- [EXCERPT PROVIDED]
--------------------
Annoyed and Bored by Lazy Anachronisms in The Great Gatsby Movie

I just watched the recent Great Gatsby movie. I didn’t care for the use of modern hip-hop music, though I can accept it as a director’s choice to appeal to modern audiences — like the added narration about the stock market and prohibition. But with all the money they put into the costumes and the CGI camera effects (swooping across the bay between Gatsby’s pier and Daisy’s green light, like the eye of Sauron creeping up on Frodo), I’m surprised they used phones and cars from the 1930s and a ball-point pen from the 1940s. These weren’t just random props, they were all featured in close ups that were integral to the plot  (though the pen is only integral to the added framing narrative).

At one point, Nick casually turns on the radio; but in 1922, radio was experimental. The first commercial AM radio broadcast in New York did not happen until a few years later. Gatsby might have had a radio as a toy, but seeing one in poor working stiff Nick’s rented cottage changes my understanding of Nick’s character. In 1922, a radio would have been an excessive yuppie purchase.
--------------------
- [DATASET RECORDS]
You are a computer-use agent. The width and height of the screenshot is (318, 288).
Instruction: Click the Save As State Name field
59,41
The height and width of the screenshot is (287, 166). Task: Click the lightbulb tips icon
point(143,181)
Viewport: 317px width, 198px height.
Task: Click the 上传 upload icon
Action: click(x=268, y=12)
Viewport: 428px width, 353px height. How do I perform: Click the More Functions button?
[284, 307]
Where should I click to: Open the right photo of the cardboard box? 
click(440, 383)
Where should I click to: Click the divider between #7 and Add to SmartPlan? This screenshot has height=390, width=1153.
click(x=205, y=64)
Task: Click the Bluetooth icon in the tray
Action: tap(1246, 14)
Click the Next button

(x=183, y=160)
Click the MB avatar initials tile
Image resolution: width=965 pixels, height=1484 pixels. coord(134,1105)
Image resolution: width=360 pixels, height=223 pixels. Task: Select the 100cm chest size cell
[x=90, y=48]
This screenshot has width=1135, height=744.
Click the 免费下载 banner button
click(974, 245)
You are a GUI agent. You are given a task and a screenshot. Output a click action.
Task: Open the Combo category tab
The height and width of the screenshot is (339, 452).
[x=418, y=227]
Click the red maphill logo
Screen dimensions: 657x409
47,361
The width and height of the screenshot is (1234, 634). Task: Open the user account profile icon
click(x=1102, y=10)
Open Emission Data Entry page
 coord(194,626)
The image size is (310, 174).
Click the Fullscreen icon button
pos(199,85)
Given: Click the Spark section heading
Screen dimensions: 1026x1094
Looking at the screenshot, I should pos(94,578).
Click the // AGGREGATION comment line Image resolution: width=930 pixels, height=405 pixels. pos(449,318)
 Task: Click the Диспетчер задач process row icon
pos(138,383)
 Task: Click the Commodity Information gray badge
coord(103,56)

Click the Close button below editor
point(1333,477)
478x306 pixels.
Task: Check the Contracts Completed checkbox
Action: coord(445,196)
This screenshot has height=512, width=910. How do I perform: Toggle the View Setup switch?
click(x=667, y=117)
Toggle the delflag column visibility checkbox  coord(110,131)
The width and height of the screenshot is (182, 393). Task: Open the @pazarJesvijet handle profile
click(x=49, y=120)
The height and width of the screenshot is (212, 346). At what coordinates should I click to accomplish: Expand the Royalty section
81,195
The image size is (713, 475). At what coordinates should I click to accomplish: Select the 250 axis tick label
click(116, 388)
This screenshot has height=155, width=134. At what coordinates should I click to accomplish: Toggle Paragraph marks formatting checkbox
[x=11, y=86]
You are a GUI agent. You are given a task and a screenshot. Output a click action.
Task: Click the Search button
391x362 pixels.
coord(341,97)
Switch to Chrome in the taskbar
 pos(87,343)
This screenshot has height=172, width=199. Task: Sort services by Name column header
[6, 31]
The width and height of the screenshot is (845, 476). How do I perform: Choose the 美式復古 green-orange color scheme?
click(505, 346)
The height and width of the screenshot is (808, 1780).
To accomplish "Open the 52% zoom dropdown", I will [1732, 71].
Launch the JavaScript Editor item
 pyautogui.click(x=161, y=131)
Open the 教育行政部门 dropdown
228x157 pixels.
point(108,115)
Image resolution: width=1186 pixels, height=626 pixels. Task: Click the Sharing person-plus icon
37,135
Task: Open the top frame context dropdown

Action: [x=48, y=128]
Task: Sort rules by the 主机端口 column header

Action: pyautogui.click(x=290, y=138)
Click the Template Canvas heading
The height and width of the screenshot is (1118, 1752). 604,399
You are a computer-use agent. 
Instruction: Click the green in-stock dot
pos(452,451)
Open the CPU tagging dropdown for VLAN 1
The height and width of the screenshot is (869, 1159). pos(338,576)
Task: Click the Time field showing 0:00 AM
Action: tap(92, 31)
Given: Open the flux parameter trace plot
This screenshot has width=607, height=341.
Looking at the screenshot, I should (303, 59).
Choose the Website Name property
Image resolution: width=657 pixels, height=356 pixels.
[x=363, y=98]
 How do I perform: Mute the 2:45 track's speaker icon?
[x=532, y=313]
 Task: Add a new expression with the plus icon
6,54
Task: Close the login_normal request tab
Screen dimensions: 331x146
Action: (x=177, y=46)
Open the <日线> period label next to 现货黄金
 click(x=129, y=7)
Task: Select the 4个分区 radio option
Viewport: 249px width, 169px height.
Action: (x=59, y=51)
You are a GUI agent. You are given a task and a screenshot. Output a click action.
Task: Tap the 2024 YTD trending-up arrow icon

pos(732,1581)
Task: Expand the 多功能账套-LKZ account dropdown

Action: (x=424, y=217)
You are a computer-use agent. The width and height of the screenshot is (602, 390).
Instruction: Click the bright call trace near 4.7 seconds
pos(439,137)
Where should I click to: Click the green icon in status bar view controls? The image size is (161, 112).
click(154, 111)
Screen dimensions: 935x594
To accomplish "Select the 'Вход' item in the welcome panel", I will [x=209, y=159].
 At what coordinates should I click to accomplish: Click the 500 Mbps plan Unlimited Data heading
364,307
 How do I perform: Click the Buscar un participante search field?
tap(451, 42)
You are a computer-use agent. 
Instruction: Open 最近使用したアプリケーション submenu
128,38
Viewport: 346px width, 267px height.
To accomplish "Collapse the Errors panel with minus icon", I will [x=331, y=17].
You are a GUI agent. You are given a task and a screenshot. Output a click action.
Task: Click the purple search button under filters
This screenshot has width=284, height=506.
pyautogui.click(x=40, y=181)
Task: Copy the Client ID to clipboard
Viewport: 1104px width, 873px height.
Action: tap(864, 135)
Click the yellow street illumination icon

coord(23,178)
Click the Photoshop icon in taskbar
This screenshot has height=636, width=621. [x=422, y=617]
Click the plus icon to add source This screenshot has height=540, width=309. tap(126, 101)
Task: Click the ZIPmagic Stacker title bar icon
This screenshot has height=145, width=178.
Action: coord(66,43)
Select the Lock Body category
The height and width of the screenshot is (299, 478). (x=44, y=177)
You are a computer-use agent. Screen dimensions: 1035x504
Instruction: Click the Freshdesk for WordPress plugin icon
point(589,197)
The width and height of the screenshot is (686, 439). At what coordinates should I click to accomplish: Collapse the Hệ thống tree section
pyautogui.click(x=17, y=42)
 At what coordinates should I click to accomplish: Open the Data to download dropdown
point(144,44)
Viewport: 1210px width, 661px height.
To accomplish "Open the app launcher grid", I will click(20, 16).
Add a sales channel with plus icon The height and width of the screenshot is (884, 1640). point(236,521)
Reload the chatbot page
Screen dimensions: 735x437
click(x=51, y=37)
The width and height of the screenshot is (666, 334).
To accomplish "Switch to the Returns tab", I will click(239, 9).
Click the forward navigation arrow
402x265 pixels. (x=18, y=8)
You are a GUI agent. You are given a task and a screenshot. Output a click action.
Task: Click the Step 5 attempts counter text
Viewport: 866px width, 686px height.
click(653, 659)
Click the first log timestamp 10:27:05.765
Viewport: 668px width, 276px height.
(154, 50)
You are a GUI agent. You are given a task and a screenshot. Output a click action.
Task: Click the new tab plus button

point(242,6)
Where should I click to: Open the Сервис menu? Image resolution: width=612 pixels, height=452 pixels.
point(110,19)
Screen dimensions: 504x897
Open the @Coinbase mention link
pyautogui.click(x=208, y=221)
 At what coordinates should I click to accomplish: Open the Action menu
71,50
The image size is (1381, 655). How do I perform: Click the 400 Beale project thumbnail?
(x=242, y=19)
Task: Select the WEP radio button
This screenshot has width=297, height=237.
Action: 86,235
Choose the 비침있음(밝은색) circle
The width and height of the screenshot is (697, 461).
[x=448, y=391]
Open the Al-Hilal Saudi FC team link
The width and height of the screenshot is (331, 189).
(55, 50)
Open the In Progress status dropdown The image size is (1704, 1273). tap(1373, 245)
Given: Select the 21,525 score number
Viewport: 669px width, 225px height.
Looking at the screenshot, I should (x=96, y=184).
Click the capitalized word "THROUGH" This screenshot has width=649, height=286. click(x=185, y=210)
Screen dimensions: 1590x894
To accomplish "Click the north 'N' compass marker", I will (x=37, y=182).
--------------------
- [TASK REQUIREMENTS]
a. According to the text on the Gatsby movie, from what decade were the phones and cars used in the film?
b. Put the rows into a numbered list, from the first row up to and including the line with "(x=183, y=160)". Leave out blank lines.

- [SOLUTIONS TO THE EXERCISE]
a. The 1930s.

b.
1. You are a computer-use agent. The width and height of the screenshot is (318, 288).
2. Instruction: Click the Save As State Name field
3. 59,41
4. The height and width of the screenshot is (287, 166). Task: Click the lightbulb tips icon
5. point(143,181)
6. Viewport: 317px width, 198px height.
7. Task: Click the 上传 upload icon
8. Action: click(x=268, y=12)
9. Viewport: 428px width, 353px height. How do I perform: Click the More Functions button?
10. [284, 307]
11. Where should I click to: Open the right photo of the cardboard box? 
12. click(440, 383)
13. Where should I click to: Click the divider between #7 and Add to SmartPlan? This screenshot has height=390, width=1153.
14. click(x=205, y=64)
15. Task: Click the Bluetooth icon in the tray
16. Action: tap(1246, 14)
17. Click the Next button
18. (x=183, y=160)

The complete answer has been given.